### Document segment
::::
# Stunning new sports styling kit for seat leon



## WHIZZER

SEAT Leon Sports Styling Kit available now, from any SEAT dealership
Designed by SEAT's design centre in Martorell
Kit fits five-door Leon and three-door Leon SC
Purchase, painting and fitting available through any participating SEAT dealership; all parts available separately
SEAT today introduces the Leon Sports Styling Kit, a beguiling package of design enhancements that lifts the family hatchback into the sartorial stratosphere.








The kit is the work of SEAT's design studio in Martorell, and comprises a new front bumper including revised fog lamps, side sills, roof spoiler, and a rear bumper that includes a contrasting black 'diffuser' and incorporates twin sports exhaust pipes.








In addition, the kit is complemented beautifully by a set of 19-inch Sports wheels, available now in either black or silver from the official SEAT Accessories catalogue.








The Leon Sports Styling Kit is available fully fitted and painted from any SEAT dealership, or its constituent parts can be ordered separately, allowing Leon drivers to customise their car according to their taste and budget.








Ordered alone, the prices for the kit's constituent parts are as follows:

Front bumper: £1,500
Rear bumper: £975
Rear roof spoiler: £399
Side skirts: £645
Twin sports exhaust: £480
Alloy wheels: £999

All prices include VAT, painting and fitting at an approved SEAT dealership.








Prices are the same regardless of whether the parts are for a Leon five-door or Leon SC; customers should see their local SEAT dealership for parts-only prices or the fitment of individual items.

Designed to perfectly complement the lines and curves of the SEAT Leon, the Sports Styling Kit visually lowers the car, giving it a more aggressive stance from any angle. Every part has been designed to avoid looking incongruous when fitted alone.


----------



## Kerr

It looks better than the standard car, not £5k nicer though. That's a hefty bill for a styling kit.


----------



## WhiteRoc_170

That kit does make it look quite nice. Definitely something I would consider but not for that price.


----------



## lobotomy

When the BTCC style kit came out originally on the pre-facelift mk2 the dealers were offereing it as a free option for a while (kind of like recently how they're offering the Tech pack free) as a lure... but the kit back then was a £2k option iirc.


----------



## Maniac

I like every bit of this car, styling pack or otherwise.. OTHER THAN those two creases down the side. At two different heights, and two different angles, one from the rear lights and one from the front lights. They just don't match up, it looks like someone did the front, someone else did the back and forgot to line up the crease. I can't get past that. If I owned one I'd sit for hours looking at that crease going, urg.
::::
### Given information

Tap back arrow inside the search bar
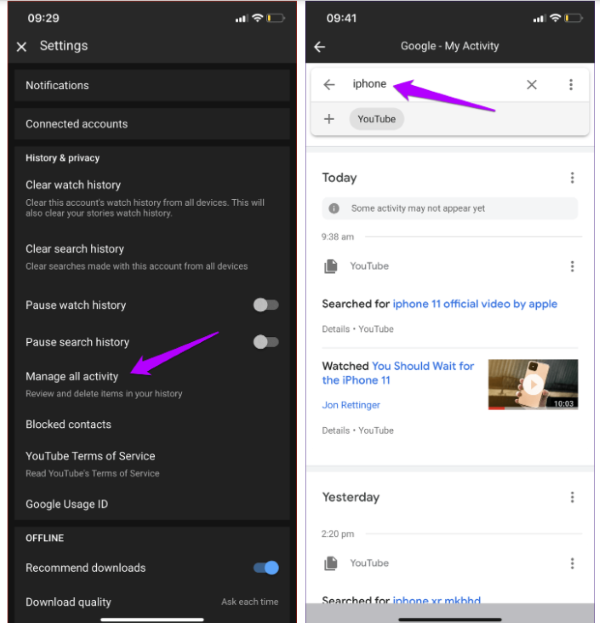This screenshot has height=623, width=600. coord(329,85)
::::
### Given instruction
Carry on the forum thread about the SEAT Leon Sports Styling Kit, starting after its final post. This material was drawn from a different source.

### Exercise answer
----------



## Marve

Maniac said:


> I like every bit of this car, styling pack or otherwise.. OTHER THAN those two creases down the side. At two different heights, and two different angles, one from the rear lights and one from the front lights. They just don't match up, it looks like someone did the front, someone else did the back and forgot to line up the crease. I can't get past that. If I owned one I'd sit for hours looking at that crease going, urg.


I own a Mk3 Leon and the fact that the crease down the side isn't just a straight line like the boring old Mk7 Golf is one of the best features of this car imho.


----------



## Maniac

I didn't mean to offend, I just think the creases spoil the look. I'm sure for some they make the car but for me i think the prior Leon looked better outside. The interior on the new car is way better however.


----------



## forge197

I've a Leon not sure on the side skirts on the 5dr, like the front bumper, the pricing though means it is something I don't have to worry to long about


----------



## Marve

Maniac said:


> I didn't mean to offend, I just think the creases spoil the look. I'm sure for some they make the car but for me i think the prior Leon looked better outside. The interior on the new car is way better however.


No worries, no offence taken. It's just an opinion and these things are all subjective.


----------



## Coopertim

1500£ for the front bumper! No wonder I don't like seats


----------



## bigbadjay

This kit embarrasses the cupra in looks, in afew years these will be as common as the k1/btcc kit when they start chucking it in before a model update, like they did with they changed to facelift and the supercopa run out model


----------



## B17BLG

toomuch money for what it actually is


----------



## lobotomy

B17BLG said:


> toomuch money for what it actually is


What, a Golf/A3?


----------



## meraredgti

i like it  would make me feel young again


----------



## brobbo

I've just recently purchased a standard leon fr 184 diesel.
They are based on the vw mqb platform which the a3,octavia and mk7 golf all share.
It's very "golf" inside, lovely cars


----------



## Thebill

Looking nice.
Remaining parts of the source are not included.